In many cases it would be good to forego interactive transactions and instead execute all read-only queries at once, and another write batch after doing processing on the obtained data. That way, the amount of roundtrips is bounded. There are some complications of course, like dealing with concurrency becomes more complicated. I’m currently prototyping a library exploring these ideas.

Batching in general is slept upon. So many queue systems support batch injection, and I have seen countless cases where a poorly performing system is “fixed” simply by moving away from incremental injection. This stuff is usually on page two of the docs, which explains why it’s so overlooked…

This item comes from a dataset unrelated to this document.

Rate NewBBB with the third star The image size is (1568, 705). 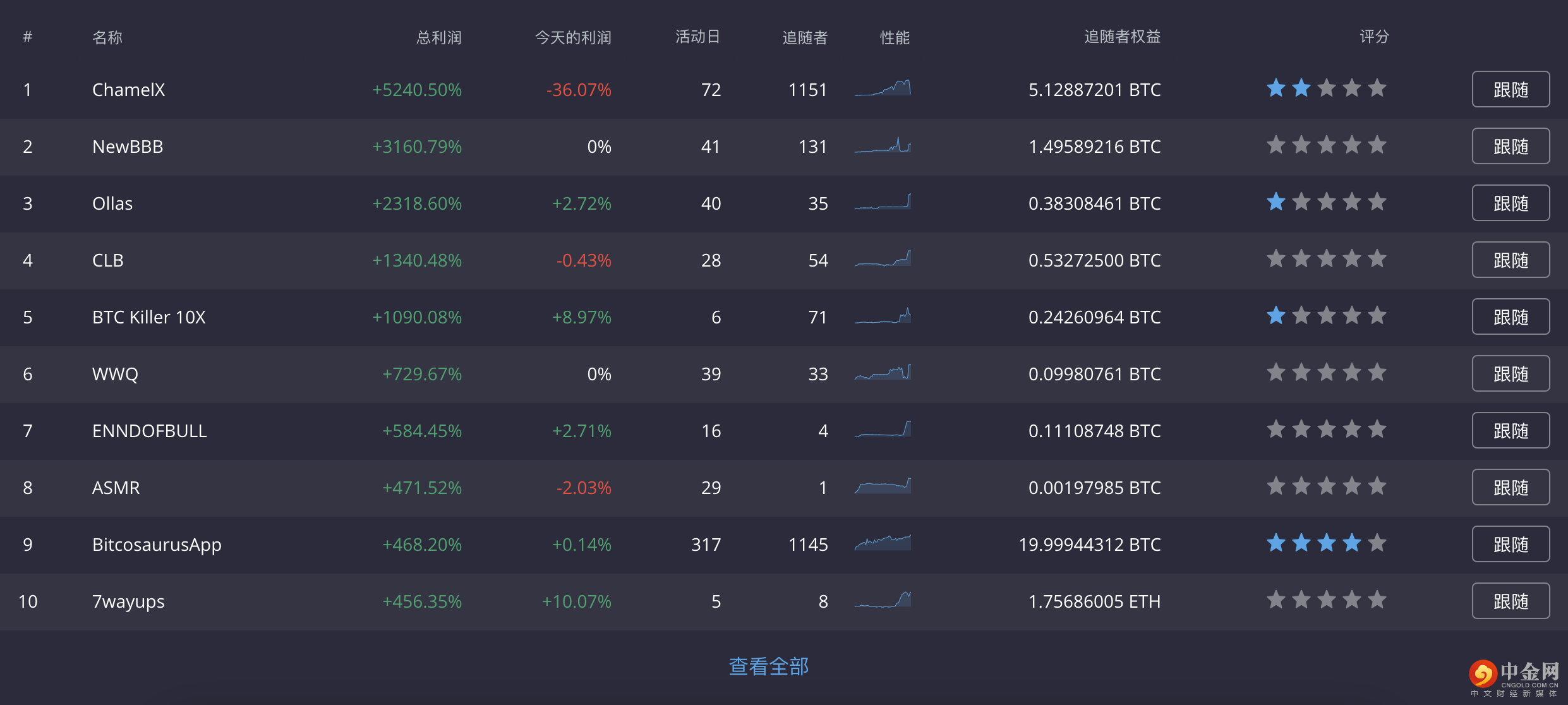[x=1327, y=145]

  • My guess is that this is because our default way of expressing code execution is the procedure call, meaning the default unit of code that we can later is the procedure, which needs to execute synchronously. That's what our programming languages support directly, and that's just how "things are done".

    Everything else both feels weird and also truly is awkward to express because our programming languages don't really allow us to express it well. And usually by the time we figure out that we need a more reified, batch-oriented mechanism. (the one on page 2) it is too late, the procedural assumptions have been deeply baked into the code we've written so far.

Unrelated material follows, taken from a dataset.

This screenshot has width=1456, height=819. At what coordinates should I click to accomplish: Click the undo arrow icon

    See Can programmers escape the gentle tyranny of call/return? by yours truly.

    https://news.ycombinator.com/item?id=45367519

    • This analysis makes sense to me, but at the same time: we’re already switching between procedural and declarative when switching from [mainstream language] to SQL. This impedance mismatch (or awkwardness) is already there, might as well embrace it.

      3 replies →

I would expect most drivers to support (anonymous) stored procedures so you can batch/pipeline multiple queries into one statement to be executed by the database. Probably more a problem of developers not knowing how to use databases properly, not so much a limitation of technology.

  • People don't do that because when you're writing insert/update queries, you tend to want to write logic based on the value of intermediate results, and also you can't return tabular data from a DO block (they operate as a function returning void).

    You also can't use parameterized values like $1, $2.

    It seems more niche than you're suggesting. Though I wish people would write app layer pseudocode to demonstrate what they are referring to.

I have started to use batching with the Go pgx driver for simple transactions of multiple inserts. Since a batch is automatically a transaction, it’s actually fewer lines of code.

Most of my big clients have about 10 intermediaries between them and the data: the antivirus, the browser, the VPN, the company proxy, the API gateway, their authentication layer, the virtualization layer, the application server, the microservice it requests and whatever data source this one requests.

So unless you are a lean startup, the reasons many products are horribly slow are very low hanging fruits no body are ever going to bother picking.

If you ever reach the time where pipelining is giving you a boost in perf, your app was already in a nice state.

It's so nice to be able to code on a baremetal server where my monolith has directly access to my postgres instance on my personal projects.